◆ **Brief**
Each line that includes "computer" must be copied from the records.

◆ **Data for review**
# # # # # # #

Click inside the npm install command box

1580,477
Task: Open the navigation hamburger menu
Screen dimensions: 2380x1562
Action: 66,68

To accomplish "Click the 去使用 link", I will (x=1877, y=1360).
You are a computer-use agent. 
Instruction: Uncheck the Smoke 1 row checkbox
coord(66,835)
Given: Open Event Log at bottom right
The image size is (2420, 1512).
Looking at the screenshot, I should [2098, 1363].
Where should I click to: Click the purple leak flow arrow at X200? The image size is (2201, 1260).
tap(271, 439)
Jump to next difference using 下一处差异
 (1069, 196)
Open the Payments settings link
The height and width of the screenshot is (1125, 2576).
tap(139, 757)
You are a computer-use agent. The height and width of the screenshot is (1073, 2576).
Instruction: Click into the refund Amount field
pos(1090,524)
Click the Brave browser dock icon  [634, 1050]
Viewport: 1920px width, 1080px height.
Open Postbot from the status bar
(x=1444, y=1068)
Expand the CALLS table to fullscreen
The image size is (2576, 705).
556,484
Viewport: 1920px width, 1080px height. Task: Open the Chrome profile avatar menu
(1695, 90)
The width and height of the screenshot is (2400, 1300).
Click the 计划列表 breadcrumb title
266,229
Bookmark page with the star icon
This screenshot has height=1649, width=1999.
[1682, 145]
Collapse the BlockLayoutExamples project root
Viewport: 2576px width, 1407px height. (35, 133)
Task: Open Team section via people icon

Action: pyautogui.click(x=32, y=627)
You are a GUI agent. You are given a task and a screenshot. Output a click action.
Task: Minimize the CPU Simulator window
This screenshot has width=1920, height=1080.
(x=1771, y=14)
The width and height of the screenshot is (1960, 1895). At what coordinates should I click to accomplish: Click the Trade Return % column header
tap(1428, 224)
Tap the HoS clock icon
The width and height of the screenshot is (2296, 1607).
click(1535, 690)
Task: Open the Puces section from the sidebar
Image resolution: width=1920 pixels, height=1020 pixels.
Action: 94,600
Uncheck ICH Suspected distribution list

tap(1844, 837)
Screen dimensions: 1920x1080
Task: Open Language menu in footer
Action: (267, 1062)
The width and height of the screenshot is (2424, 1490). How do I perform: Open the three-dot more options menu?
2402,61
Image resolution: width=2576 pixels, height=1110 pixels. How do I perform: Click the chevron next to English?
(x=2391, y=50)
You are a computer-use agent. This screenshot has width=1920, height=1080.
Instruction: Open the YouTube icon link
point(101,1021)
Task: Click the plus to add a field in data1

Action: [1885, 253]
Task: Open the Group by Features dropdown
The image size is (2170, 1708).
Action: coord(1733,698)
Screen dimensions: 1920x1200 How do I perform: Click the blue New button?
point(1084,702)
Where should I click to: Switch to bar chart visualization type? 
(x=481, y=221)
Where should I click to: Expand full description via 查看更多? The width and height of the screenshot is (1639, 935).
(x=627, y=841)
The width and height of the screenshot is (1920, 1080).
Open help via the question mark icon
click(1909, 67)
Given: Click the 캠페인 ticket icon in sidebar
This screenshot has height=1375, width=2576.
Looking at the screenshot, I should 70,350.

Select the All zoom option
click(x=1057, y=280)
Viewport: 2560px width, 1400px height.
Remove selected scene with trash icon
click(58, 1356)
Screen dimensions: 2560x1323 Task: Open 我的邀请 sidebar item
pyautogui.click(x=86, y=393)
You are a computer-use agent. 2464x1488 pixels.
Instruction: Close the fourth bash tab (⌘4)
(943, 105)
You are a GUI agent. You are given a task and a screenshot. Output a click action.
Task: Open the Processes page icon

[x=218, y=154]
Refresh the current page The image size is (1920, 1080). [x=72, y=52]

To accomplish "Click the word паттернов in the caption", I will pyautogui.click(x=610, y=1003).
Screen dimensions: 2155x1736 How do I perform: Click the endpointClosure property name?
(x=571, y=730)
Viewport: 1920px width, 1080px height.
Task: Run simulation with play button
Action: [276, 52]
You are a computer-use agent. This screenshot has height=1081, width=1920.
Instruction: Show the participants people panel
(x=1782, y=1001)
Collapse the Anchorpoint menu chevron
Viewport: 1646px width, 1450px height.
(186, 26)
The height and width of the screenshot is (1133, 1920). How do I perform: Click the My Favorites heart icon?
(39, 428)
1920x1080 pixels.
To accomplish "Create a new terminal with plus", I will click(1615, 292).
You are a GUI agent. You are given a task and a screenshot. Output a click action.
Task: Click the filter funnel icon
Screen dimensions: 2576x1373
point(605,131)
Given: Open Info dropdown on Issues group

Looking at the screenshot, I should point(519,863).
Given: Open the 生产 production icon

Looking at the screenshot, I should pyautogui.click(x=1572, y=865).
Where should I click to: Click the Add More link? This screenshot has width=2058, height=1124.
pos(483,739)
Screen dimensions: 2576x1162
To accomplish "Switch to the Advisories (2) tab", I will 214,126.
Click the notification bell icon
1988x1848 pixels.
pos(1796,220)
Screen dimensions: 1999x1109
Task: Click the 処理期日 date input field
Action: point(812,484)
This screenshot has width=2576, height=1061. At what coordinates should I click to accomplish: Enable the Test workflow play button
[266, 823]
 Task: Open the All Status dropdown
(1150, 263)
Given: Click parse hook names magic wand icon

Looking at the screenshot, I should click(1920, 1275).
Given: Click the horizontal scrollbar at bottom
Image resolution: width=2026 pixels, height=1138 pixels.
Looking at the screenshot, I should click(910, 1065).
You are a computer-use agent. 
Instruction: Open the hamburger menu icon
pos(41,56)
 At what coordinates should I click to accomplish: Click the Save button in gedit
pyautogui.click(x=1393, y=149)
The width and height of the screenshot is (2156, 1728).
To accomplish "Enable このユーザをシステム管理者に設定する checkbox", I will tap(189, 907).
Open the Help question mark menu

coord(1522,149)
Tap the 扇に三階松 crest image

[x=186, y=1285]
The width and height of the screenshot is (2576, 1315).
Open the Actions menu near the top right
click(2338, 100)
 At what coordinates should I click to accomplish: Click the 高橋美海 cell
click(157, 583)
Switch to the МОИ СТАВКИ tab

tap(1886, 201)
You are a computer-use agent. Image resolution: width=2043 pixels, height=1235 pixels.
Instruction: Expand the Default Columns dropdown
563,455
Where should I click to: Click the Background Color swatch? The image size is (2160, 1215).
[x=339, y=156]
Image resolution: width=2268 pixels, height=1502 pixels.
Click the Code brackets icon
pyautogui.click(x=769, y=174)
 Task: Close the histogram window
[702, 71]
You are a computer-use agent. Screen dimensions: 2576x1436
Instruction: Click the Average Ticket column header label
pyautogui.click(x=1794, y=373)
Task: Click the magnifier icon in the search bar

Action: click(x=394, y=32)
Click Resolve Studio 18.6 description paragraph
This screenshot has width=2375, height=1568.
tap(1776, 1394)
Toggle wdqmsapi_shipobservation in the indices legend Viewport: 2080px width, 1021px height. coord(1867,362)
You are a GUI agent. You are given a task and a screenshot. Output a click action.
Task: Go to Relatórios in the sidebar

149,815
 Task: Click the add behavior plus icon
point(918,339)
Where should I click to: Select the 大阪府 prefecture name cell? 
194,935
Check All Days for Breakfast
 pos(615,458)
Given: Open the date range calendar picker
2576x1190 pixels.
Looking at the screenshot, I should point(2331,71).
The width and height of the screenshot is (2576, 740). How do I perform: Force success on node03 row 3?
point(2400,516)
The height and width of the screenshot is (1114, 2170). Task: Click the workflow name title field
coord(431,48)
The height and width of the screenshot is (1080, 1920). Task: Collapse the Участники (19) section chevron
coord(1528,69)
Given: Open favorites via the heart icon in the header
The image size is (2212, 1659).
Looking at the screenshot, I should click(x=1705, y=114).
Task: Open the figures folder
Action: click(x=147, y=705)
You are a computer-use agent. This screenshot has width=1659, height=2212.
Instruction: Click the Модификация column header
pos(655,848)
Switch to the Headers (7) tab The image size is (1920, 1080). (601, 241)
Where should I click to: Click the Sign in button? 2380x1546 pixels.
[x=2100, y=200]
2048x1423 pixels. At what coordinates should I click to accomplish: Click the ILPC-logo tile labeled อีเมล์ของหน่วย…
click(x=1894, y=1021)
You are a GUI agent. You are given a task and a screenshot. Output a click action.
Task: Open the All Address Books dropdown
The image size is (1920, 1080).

# # # # # # #

◆ **Solved problem**
You are a computer-use agent. 
You are a computer-use agent. The height and width of the screenshot is (1073, 2576).
You are a computer-use agent. This screenshot has width=1920, height=1080.
You are a computer-use agent. 2464x1488 pixels.
You are a computer-use agent. This screenshot has height=1081, width=1920.
You are a computer-use agent. 
You are a computer-use agent. Image resolution: width=2043 pixels, height=1235 pixels.
You are a computer-use agent. Screen dimensions: 2576x1436
You are a computer-use agent. This screenshot has width=1659, height=2212.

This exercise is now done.